[Source text Boundary: Start]
RMPs in Jharkhand: a ‘healing’ driven by trust of Melghat

A ramshackle healthcare system, along with infrastructure challenges in the interior villages of Pashchimi Singhbhum district, make ‘Rural Medical Practitioners’ indispensable – and health a matter of faith.

She rummages through her bag for a rapid malaria test kit. The bag is stuffed with medicines, saline bottles, iron supplements, injections, a BP measuring machine and more. The woman whose family had been trying to reach her for two days is lying listless on the bed, her temperature raging. The test comes positive.

She digs into her bag once again, this time for a bottle of intravenous (IV) solution – 500 ml of dextrose saline. Hopping onto the woman’s bed, she maneuvers a plastic rope around a beam running across the roof and ties the IV bottle to it with impressive swiftness.

Jyoti Prabha Kispotta, 35, who has been offering medical services in villages in and around Jharkhand’s Pashchimi Singhbhum district for the past 10 years, is neither a qualified doctor nor a trained nurse. She is not associated with any government hospital or healthcare centre. But this young woman from the Oraon tribe is the first recourse, and too often, the last hope of people in the predominantly Adivasi villages of Pashchimi Singhbhum that are plagued by an apology of a public health system.

She is one of the many ‘RMPs’ who, regional surveys indicate, make up over 70 per cent of healthcare providers in rural India. RMP here is not a Registered Medical Practitioner, as one would assume, but a rather misleading acronym for Rural Medical Practitioner, derisively known as jhola chhaap (quack) doctors. Running a parallel private healthcare service in rural India, these unqualified medical practitioners are looked down upon with scorn as ‘quacks’ in academic literature, and with greater ambivalence in government policies on healthcare.

RMPs are often unregistered with any of the recognised medical councils in India. Some of them may be registered as homeopaths or Unani doctors, but practice or dispense allopathic medicines.

Jyoti has an RMP certificate in allopathic medicine from a private institute called Council of Unemployed Rural Medical Practitioners that claimed to have been registered by the Government of Bihar. She did a six-month course there, paying Rs. 10,000. The institute does not exist anymore.
[Source text Boundary: End]
[Material supplied Boundary: Start]
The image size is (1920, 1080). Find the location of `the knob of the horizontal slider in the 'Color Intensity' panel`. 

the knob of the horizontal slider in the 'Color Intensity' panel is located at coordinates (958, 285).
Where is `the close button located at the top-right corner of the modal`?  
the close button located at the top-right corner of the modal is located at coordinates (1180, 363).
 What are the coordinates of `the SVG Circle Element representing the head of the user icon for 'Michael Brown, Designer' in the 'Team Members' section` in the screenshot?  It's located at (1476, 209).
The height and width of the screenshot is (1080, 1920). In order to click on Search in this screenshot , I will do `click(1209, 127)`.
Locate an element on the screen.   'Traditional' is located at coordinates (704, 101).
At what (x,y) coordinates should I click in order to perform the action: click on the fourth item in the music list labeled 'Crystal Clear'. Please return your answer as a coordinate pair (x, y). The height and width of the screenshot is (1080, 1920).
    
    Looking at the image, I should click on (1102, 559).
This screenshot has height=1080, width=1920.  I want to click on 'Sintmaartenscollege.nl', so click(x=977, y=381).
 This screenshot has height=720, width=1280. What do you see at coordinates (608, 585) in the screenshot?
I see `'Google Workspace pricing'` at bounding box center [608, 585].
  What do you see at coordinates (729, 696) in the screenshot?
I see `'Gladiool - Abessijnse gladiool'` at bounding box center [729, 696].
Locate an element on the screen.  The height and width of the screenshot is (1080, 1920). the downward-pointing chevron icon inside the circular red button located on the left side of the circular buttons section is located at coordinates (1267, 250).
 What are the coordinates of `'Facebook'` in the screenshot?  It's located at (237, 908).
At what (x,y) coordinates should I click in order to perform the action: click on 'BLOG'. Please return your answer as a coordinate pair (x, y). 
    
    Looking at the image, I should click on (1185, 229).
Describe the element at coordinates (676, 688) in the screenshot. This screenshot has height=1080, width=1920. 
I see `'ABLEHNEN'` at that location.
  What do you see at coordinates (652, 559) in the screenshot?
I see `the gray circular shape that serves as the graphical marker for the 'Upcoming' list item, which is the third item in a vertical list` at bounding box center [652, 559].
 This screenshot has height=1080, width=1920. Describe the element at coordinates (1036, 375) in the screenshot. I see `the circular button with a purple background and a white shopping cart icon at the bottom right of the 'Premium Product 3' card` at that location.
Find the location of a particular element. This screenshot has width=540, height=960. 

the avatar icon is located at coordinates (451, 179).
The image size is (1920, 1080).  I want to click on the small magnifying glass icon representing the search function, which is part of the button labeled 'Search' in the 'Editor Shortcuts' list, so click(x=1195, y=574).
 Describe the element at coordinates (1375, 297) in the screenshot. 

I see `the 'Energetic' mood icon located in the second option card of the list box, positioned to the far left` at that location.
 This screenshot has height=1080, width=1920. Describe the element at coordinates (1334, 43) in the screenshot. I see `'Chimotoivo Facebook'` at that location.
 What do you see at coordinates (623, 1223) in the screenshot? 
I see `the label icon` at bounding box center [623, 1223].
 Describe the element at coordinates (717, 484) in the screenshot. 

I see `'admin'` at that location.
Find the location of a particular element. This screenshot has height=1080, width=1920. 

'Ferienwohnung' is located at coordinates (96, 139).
[Material supplied Boundary: End]
Could you carry on the article about Rural Medical Practitioners in Jharkhand, picking up right after its last sentence about the institute that no longer exists?

Left: Jyoti Prabha Kispotta administering dextrose saline to a woman with malaria in Borotika village of Pashchimi Singhbhum. Right: Jyoti with a certificate of Family Welfare and Health Education Training Programme, awarded to her by the Council of Unemployed Rural Medical Practitioners


Jyoti waits until the IV bottle is empty before handing over some medicines with instructions to the patient’s friend. We walk back to her bike, parked some 20 minutes away because of bad roads.

Pashchimi Singhbhum district is rich in minerals but poor in infrastructure and access to basic facilities like hospitals, clean drinking water, educational institutions and employment. This is Jyoti’s home territory – surrounded by forests and mountains, and marked by the State-Maoist conflict. Its few roads are badly maintained, and there is little or no mobile or internet connectivity. Often, the only way for her to reach another village is by walking there. In times of an emergency, villagers send messengers on cycle to fetch her.

Jyoti lives in a mud house in Borotika village at the edge of a thin road that would take you to Goilkera block of Pashchimi Singhbhum district. A room at the centre in this typical Adivasi house has verandas surrounding it on all sides. A portion of a veranda has been renovated to accommodate a kitchen. Electricity is erratic in the village, and the house seems mostly dark.

Adivasi houses in this village do not have many windows, and people often use a little torch or set a lantern in a corner of the house even during the daytime. Jyoti lives here with her husband, Sandeep Dhanvar, 38, also an RMP, her 71-year-old mother, Juliyani Kispotta, and her brother’s eight-year-old son, Johnson Kispotta.

A cyclist approaches the house asking for Jyoti. She leaves her meal and urgently grabs her bag to attend to the new request. “ Bhat khay ke to jaate (at least finish your lunch),” yells Juliyani in the Sadri language as she watches her daughter prepare to leave. “They want me right now,” says Jyoti. “Food I will get anywhere. The patient is important.” She has one foot outside the door as she speaks to her mother. It is an oft-played-out scene in their house.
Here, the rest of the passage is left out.